Dating back to the 1st or 2nd century A.D., this Roman work depicts Aphrodite, the goddess of sexual love and beauty. Although she was known as Venus by the Romans, this work is titled as a depiction of Aphrodite because it copies an original Greek statue. Shown in a state of undress, the work originally shows Aphrodite both modestly and suggestively shielding her exposed bosom and pubis, which were still visible to the viewer.
The Three Graces
Carved in Rome in the 2nd century A.D., this work represents Aglaia (Splendor or Beauty), Euphrosyne (Mirth), and Thalia (Good Cheer or Abundance), the handmaidens of Aphrodite. Daughters of Zeus and Eurynome, The Three Graces are patrons of the best aspects of nature and society. Typically depicted nude, these three gracious and sensuous female attendants to the gods held special importance at festivals and parties, where their loveliness was meant to inspire goodness and charity among the revelers.
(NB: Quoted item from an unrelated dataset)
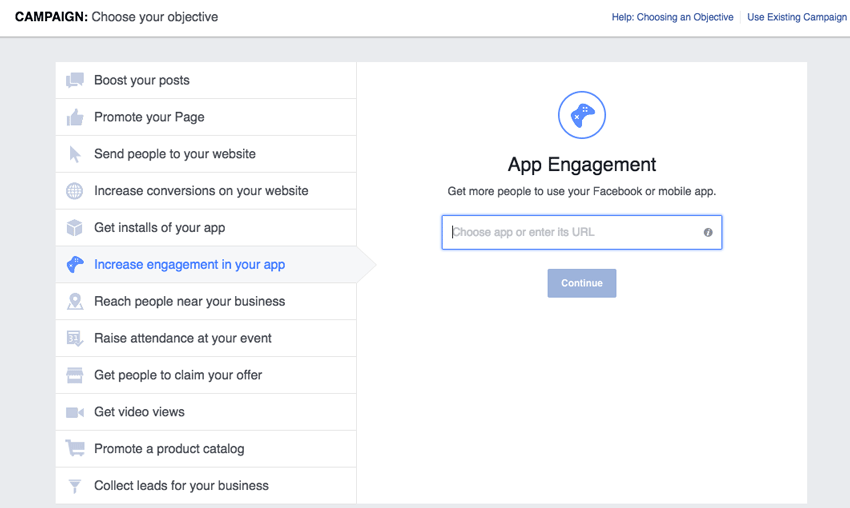Click the speech bubble icon beside Boost your posts

tap(75, 80)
Here, Lorenzo Lotto depicts Venus with the baby Cupid. This piece was likely created to celebrate a marriage, and so Lotto embeds the painting with related symbols. We see the goddess wearing a veil as Cupid playfully urinates upon her in a gesture of fertility and purity, while the ivy represents fertility and the myrtle wreath is another symbol of marriage. In the classical era, Venus was infrequently associated with marriage, but in the Renaissance, this association was emphasized. As such, depictions of Venus from this era underscore the goddess’s purity and innocence rather than her sexuality.
Created by Auguste Rodin, this exquisitely modeled sculpture depicts a couple mid-embrace, frozen for eternity in a moment of passion. Overtly sexual and romantic, the work was initially presented by Rodin as a depiction of Zephyr and Earth, and later as Cupid and Psyche, in order to veil its erotic subject in classical myth.
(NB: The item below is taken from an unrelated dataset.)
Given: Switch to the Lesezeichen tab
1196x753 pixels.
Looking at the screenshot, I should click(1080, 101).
Influenced by historical representations of Venus from the Italian Renaissance, Amedeo Modigliani’s 1917 Reclining Nude presents an expressly sexual vision of romance in art. Just a few years after Rodin’s sculpture, this confrontational presentation of the nude was radical for the period as it does not cite mythology or allegory, instead presenting an ordinary woman (not a goddess or priestess), nude, in a moment of intimate, unselfconscious repose.